With influences ranging from Renaissance portraiture to street artists and painters like Kehinde Wiley and Shepard Fairey, Los Angeles-based artist and muralist Gabe Gault grew up in Venice Beach. But his latest work transports us to 1960s Memphis in an exploration of Black history and Afrofuturism. An immersive VR exhibition, “I Am A Man” pays homage to Dr. Martin Luther King Jr., Rosa Parks, the Tuskegee Airmen, and the Memphis sanitation strike. And people 18+ in the US and Canada can step inside and experience it for themselves in Horizon Worlds, from 8:00 am to 10:00 pm PT each day, now through February 28 in honor of Black History Month.
Gault is the first Artist in Residence of the new Metaverse Culture Series which is focused on creating a more accessible entry point into the future of technology for historically excluded communities. Gault recently joined actor Jay Ellis (HBO’s Insecure) and other prominent Black creators and media in Horizon Workrooms for a “Black Future” discussion exploring how the metaverse can become a space for Black culture and creativity to thrive. Click here to learn more.
To travel to “I Am A Man” from inside Horizon Worlds:
Turn over your left wrist and select the Three Line icon from the Personal Menu, and then select the Pin icon (towards the bottom)
Select the Magnifying Glass icon (in the upper right-hand corner)
Use the virtual keyboard to search for “I Am A Man”
Click the picture of Gabe Gault’s “I Am A Man” to travel to the world
“I wanted to build something that was an experience,” Gault says. “I want you to be able to go into this world and interact and explore it—and look at Black history in a different light and different way. I wanted you to be able to feel like you’re there with the marchers, that you’re there with Rosa Parks. It’s this history that we all know and are familiar with, but you can experience it in a new way where it makes you think about where we came from as we learn from the past.”
Gault drew inspiration from an earlier VR experience, also titled I Am A Man, which uses historical film and photographs along with voice narrations of actual Civil Rights participants to similarly bring history to life.
“I saw that experience go up, and I was like, ‘Man, I want to create something that has that same light to it,’” Gault explains. “I wanted to incorporate MLK as the frontline and center of that world.
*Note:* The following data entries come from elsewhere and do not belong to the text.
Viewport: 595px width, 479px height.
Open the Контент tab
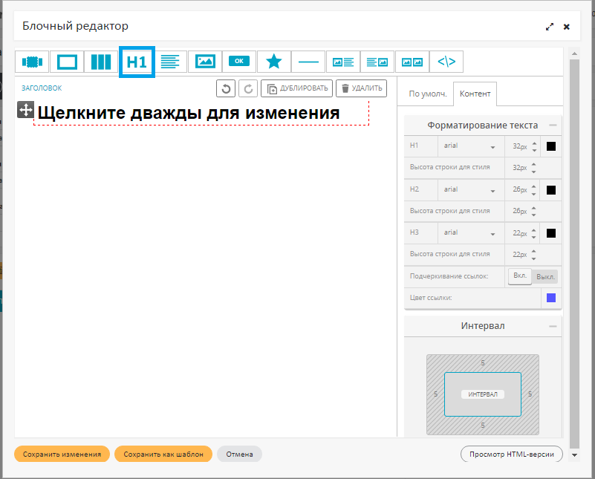(x=475, y=94)
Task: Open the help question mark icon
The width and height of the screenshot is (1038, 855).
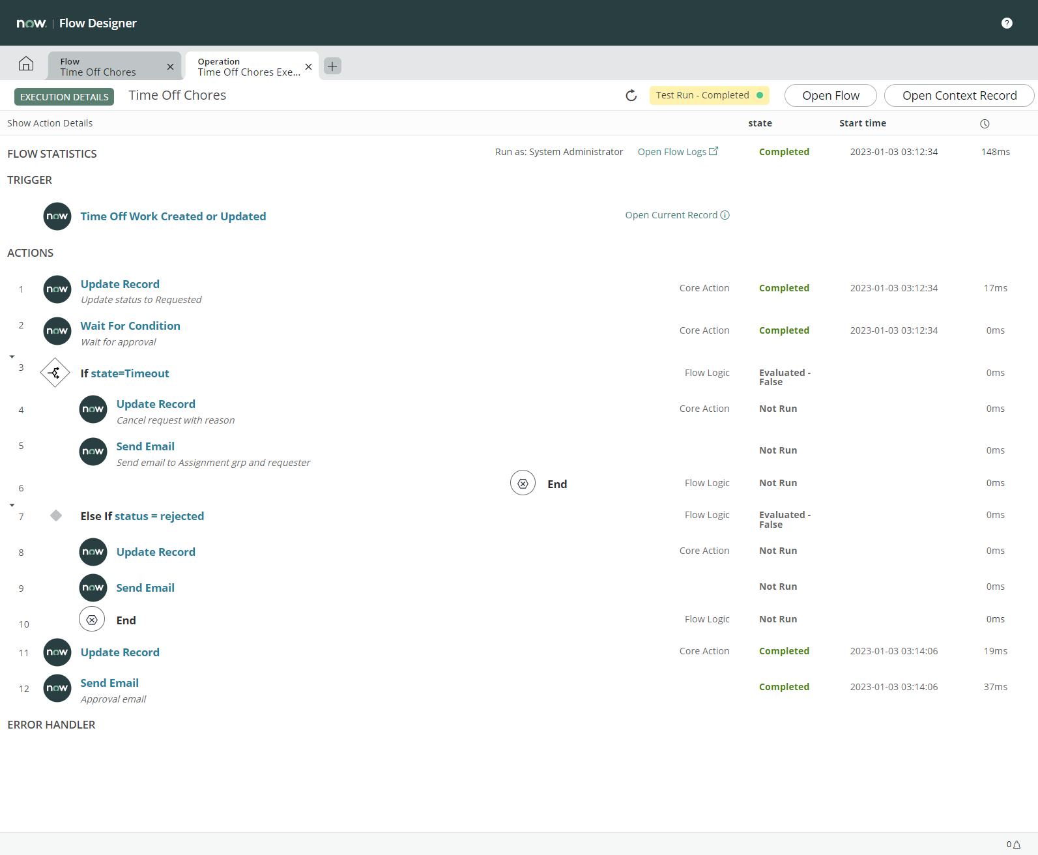Action: tap(1007, 23)
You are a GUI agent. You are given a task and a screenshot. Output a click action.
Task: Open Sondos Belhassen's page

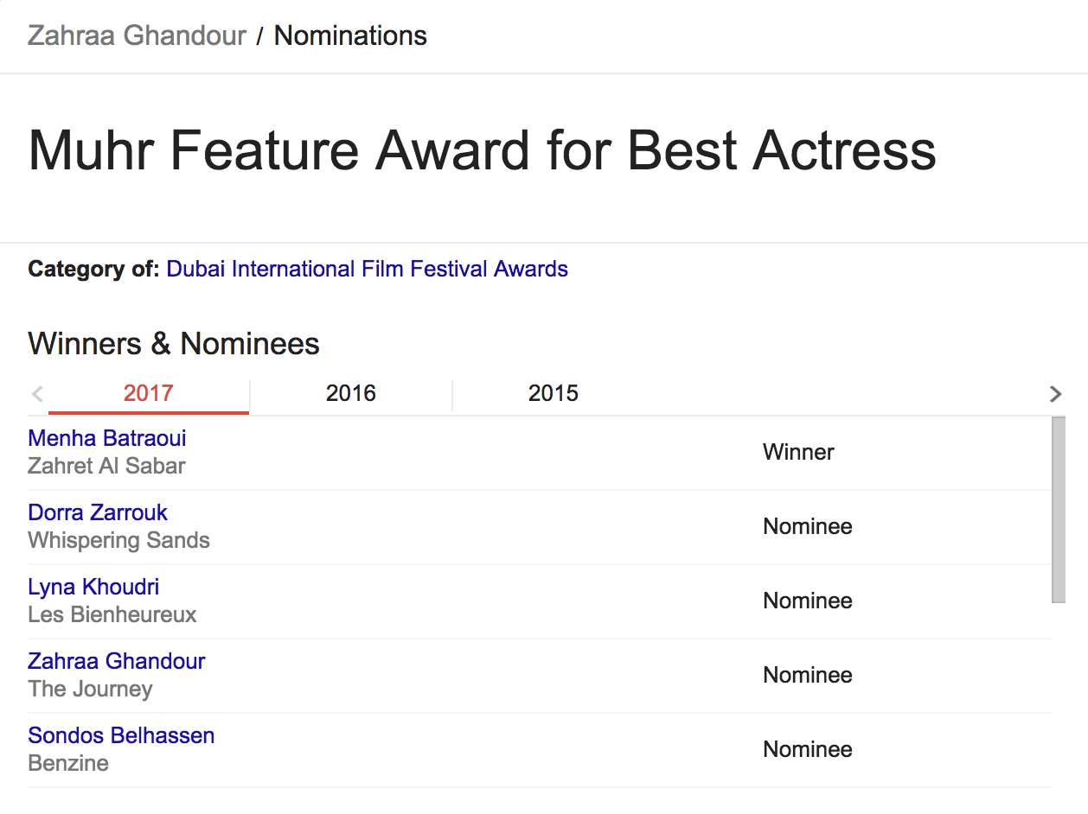pos(121,735)
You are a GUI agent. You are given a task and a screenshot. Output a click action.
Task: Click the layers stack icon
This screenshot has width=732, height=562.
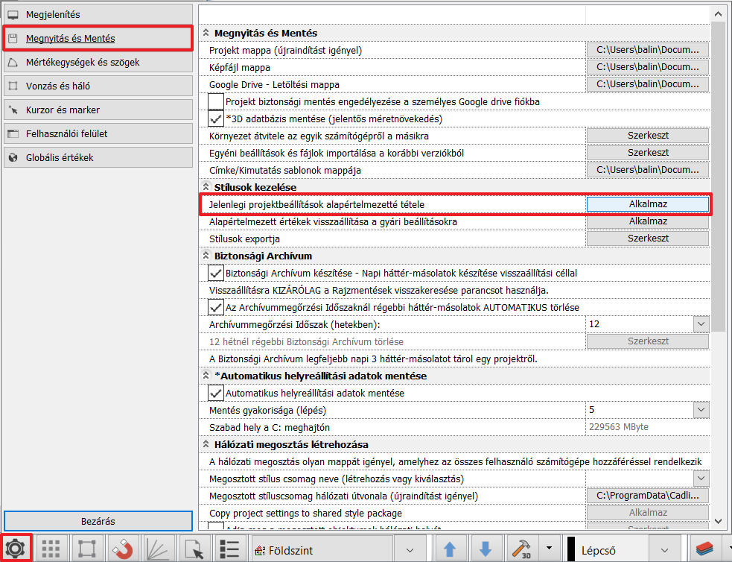tap(705, 550)
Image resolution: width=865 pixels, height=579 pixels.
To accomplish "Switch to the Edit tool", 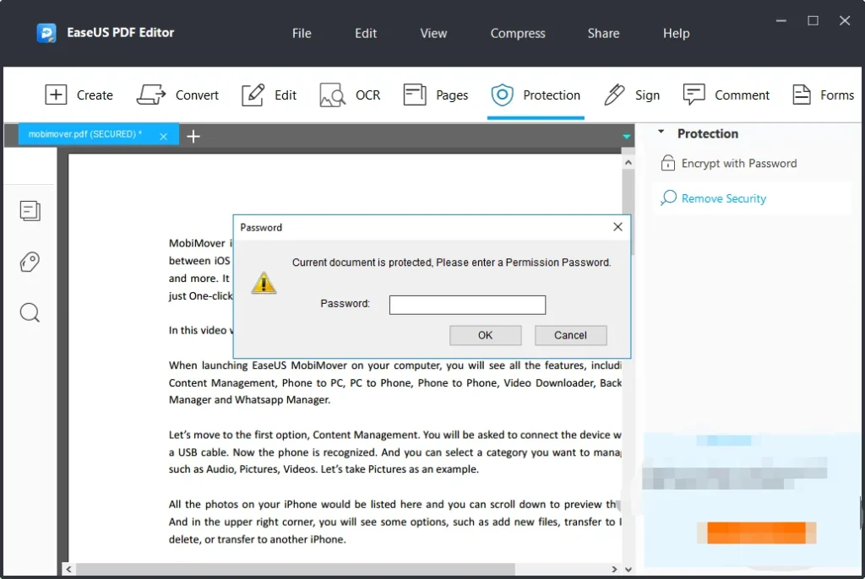I will tap(269, 95).
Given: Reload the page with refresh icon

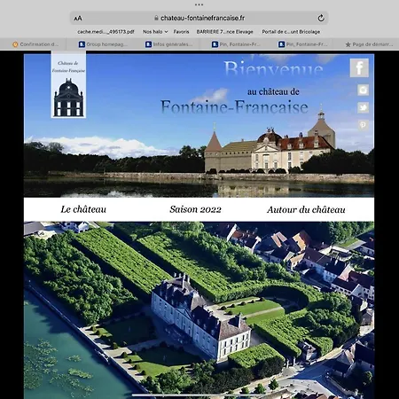Looking at the screenshot, I should tap(321, 18).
It’s more of a curated museum experience when you’re looking at a piece of art and what that art represents.”
Throughout the exhibit, you can find floating flowers—the Blue Iris that’s native to Memphis, which Gault uses to symbolize “the beauty from the rough.” Looming over the scene, you’ll see a monumental MLK who watches over the city. And behind him, there’s a framed tiger-print camouflage backdrop that Gault says “represents the theme of blending in and standing out—and the people who blend into my everyday life and stand out by making a huge impact on who I am today.”
While Gault’s been following the VR space for years, he used to see it primarily as a gaming platform. “Everybody wanted it as a kid,” he says. “I remember when Oculus was a small booth at E3, and then each year it got a little bit bigger—and then it was this giant structure: a two-story building in the convention center. I was like, ‘Yeah, now it’s finally here.’ And now, I feel like with the emerging opportunities with the metaverse and VR, it’s more than just that. It’s an experience. It’s a new way to create and express yourself.”
Looking to the future, Gault expects the arts to become increasingly interactive. “I think what we define as art in the 21st century is not going to be the same for the next era,” he says. “It’s already changed so much in the past three years that I can’t even predict where it’s going to be at. The drop of NFTs has shifted our world to an entirely new level. I imagine it as endless creativity at this point. You can go experience something that doesn’t take millions of dollars to build. A single person can build a curated space where people can virtually visit it or experience it on their computer. I think that that’s where art is going to land. It’s open for everybody—it’s an open source kind of thing.”
If people take one thing away from I Am A Man, Gault hopes that would be feeling what it must have been like to have lived through this specific moment in time. “It’s intimidating, and it’s uncomfortable,” he says, “but it’s also a cool experience to see your Black history icons in a certain light and in a nice space for Black History Month that you can keep revisiting if you so please.”
Outside of VR, Gault is finishing up the Glass City River Wall project—the largest mural in the nation, which should reach completion sometime this year. If the team decides to complete the wall’s back side, it would become the largest mural in the world.
“After that, I’m not tapped out, but I’m ready to take it easy,” Gault says. “Maybe work from home and do some more VR murals—just do stuff I’m really interested in. That’s my overall goal. I feel like that’s how I want to live life: just create day to day and not force it.”